Through her seven years penning opinion pieces, Decent wrote about anything and everything. She highlighted local personal stories, from a column about front-line families during the COVID-19 pandemic to a piece about a young Naperville actress making her professional stage debut.
Decent’s columns often pulled from her own life too. She’d affectionately refer to Ross as “Grumpy.” She wrote about the joy in watching a musical for the first time after the pandemic. She wrote about the book genres she was reading and her thoughts and feelings about the royal family. She wrote about becoming a U.S. citizen.
“She never missed one column,” said Karen Sorensen, managing editor of the Naperville Sun. “If she was going on vacation, she’d write one or two in advance. She was always worried something would happen to prevent a column from running so she kept one in her back pocket, just in case.”
Beyond that, “what I think everyone will truly miss is just how much she loved Naperville,” Sorensen said. “I think she came here with the idea that she was starting a big adventure, and she embraced every aspect of it.”
Decent’s inclination to dive head first into whatever she did brought her to most recent passion project: rallying to bring a burgeoning arts school in Naperville to life.
For the past two years, Decent sat on the advisory board of the Illinois Conservatory for the Arts, a private performing and visual arts school slated to open in town next year.
She first came across the venture through her role as a Sun columnist. She had plans to write about the school, but she quickly latched onto the idea as more than a journalist — she wanted to help, according to Dylan Ladd, co-founder and executive director of the conservatory.

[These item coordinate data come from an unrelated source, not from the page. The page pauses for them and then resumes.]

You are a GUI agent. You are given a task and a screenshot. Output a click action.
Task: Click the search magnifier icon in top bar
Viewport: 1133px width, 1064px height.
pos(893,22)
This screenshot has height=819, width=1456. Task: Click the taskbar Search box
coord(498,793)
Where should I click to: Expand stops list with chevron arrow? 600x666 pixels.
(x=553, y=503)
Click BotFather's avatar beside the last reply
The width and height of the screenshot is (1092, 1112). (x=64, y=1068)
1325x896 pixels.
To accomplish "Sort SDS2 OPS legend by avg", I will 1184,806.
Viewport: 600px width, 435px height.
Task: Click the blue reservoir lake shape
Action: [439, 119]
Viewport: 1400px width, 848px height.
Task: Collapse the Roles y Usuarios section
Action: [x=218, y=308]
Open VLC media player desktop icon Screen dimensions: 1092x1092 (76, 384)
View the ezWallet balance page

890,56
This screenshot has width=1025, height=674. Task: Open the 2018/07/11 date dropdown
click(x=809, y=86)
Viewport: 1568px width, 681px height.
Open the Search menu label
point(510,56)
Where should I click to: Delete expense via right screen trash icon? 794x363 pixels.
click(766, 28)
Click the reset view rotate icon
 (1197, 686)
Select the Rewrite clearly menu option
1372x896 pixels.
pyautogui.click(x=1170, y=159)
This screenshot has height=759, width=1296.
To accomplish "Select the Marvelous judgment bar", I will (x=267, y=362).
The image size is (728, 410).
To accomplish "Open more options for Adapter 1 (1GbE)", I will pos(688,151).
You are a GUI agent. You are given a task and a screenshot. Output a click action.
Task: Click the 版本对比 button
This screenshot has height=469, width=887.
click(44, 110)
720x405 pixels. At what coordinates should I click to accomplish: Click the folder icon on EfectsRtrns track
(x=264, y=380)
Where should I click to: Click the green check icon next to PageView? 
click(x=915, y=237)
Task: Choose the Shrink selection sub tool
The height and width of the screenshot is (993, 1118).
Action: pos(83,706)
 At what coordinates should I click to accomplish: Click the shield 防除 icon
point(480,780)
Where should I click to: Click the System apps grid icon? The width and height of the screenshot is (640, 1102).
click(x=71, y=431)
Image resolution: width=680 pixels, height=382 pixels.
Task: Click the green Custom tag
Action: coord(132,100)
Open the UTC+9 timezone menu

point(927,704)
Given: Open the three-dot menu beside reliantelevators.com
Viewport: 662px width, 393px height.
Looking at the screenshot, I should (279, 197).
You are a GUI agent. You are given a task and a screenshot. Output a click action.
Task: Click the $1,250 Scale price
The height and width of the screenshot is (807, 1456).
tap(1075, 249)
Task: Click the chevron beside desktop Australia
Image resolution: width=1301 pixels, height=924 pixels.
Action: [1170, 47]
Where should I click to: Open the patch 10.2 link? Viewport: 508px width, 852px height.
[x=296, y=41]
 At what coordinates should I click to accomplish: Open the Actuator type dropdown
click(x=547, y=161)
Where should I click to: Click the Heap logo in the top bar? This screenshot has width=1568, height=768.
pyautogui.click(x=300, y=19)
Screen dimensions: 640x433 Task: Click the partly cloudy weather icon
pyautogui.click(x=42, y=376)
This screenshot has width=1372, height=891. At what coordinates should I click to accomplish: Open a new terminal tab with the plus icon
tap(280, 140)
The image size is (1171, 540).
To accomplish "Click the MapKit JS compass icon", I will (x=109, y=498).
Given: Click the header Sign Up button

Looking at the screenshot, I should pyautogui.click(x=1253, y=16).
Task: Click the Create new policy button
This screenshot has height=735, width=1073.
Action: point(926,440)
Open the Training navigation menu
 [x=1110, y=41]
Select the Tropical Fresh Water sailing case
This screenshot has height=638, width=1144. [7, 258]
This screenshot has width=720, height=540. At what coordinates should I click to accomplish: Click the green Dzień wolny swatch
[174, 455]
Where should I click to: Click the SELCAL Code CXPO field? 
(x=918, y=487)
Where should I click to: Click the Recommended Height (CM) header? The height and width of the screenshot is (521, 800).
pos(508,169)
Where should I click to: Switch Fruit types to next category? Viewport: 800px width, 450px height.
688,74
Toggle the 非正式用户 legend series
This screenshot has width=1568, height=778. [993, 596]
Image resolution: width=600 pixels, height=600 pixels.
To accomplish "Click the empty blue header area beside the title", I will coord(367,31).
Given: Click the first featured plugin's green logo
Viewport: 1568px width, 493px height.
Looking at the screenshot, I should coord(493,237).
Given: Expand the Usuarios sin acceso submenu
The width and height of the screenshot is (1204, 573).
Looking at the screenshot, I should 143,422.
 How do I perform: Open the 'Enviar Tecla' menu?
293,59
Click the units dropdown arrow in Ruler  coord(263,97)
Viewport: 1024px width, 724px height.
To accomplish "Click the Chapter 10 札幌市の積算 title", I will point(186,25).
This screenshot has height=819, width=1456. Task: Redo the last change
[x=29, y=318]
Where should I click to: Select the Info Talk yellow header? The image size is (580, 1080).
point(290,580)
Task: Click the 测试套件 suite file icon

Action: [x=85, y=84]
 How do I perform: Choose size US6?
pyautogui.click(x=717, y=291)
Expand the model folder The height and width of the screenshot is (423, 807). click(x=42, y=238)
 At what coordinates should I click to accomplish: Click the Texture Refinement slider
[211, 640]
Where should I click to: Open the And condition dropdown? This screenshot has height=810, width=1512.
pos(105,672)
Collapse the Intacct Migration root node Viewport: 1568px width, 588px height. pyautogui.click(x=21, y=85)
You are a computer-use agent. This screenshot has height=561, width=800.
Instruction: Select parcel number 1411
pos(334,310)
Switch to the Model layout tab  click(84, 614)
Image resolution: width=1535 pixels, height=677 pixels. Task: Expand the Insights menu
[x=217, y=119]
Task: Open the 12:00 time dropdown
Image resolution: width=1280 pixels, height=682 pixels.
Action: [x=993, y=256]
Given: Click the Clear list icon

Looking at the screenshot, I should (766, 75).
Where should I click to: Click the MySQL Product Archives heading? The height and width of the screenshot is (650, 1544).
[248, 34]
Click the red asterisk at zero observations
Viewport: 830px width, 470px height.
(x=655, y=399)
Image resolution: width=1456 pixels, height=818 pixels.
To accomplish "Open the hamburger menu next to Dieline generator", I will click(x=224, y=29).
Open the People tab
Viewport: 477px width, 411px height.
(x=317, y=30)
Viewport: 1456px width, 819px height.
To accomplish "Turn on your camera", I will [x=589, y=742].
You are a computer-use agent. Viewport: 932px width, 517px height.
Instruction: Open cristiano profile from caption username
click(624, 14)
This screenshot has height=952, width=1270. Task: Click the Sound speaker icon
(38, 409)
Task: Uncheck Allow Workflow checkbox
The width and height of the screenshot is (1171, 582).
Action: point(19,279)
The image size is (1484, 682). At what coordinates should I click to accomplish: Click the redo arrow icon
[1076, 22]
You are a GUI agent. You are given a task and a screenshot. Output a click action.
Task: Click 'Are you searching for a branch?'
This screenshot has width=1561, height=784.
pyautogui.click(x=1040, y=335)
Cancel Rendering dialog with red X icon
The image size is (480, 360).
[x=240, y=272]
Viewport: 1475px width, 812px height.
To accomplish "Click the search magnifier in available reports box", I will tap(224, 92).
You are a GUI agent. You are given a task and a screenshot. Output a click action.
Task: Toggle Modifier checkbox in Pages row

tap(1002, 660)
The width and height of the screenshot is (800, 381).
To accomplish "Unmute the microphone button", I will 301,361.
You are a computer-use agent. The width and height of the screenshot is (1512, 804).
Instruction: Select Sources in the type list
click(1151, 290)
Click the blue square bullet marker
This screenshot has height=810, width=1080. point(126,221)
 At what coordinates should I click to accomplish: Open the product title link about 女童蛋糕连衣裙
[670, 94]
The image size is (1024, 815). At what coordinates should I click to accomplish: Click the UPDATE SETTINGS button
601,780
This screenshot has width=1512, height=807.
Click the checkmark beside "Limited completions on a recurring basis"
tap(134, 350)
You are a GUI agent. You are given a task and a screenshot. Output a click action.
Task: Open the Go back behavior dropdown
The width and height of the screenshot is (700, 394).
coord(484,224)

Shortly after connecting with Decent for the first time, Ladd remembered that she called and asked how she could get involved with the conservatory. Decent became one of the first people to join their advisory board, Ladd said.
“That’s when I learned what a big supporter of the arts she was,” he said.
Alongside writing, Decent had always loved the theater — musical theater in particular, her family said. Asked what were some of her favorite shows, Ross spouted off a few: “The Music Man,” “Chicago,” “Company.”
Early on, Ladd recognized Decent’s love of the arts. And that passion, he said, helped push the conservatory forward.
“I think her enthusiasm for what we were doing has been such a propelling force for why we were able to keep going as an organization,” Ladd said, “and why we are where we are today.”
Decent’s family asks that anyone looking to honor her do so by donating to the Illinois Conservatory for the Arts.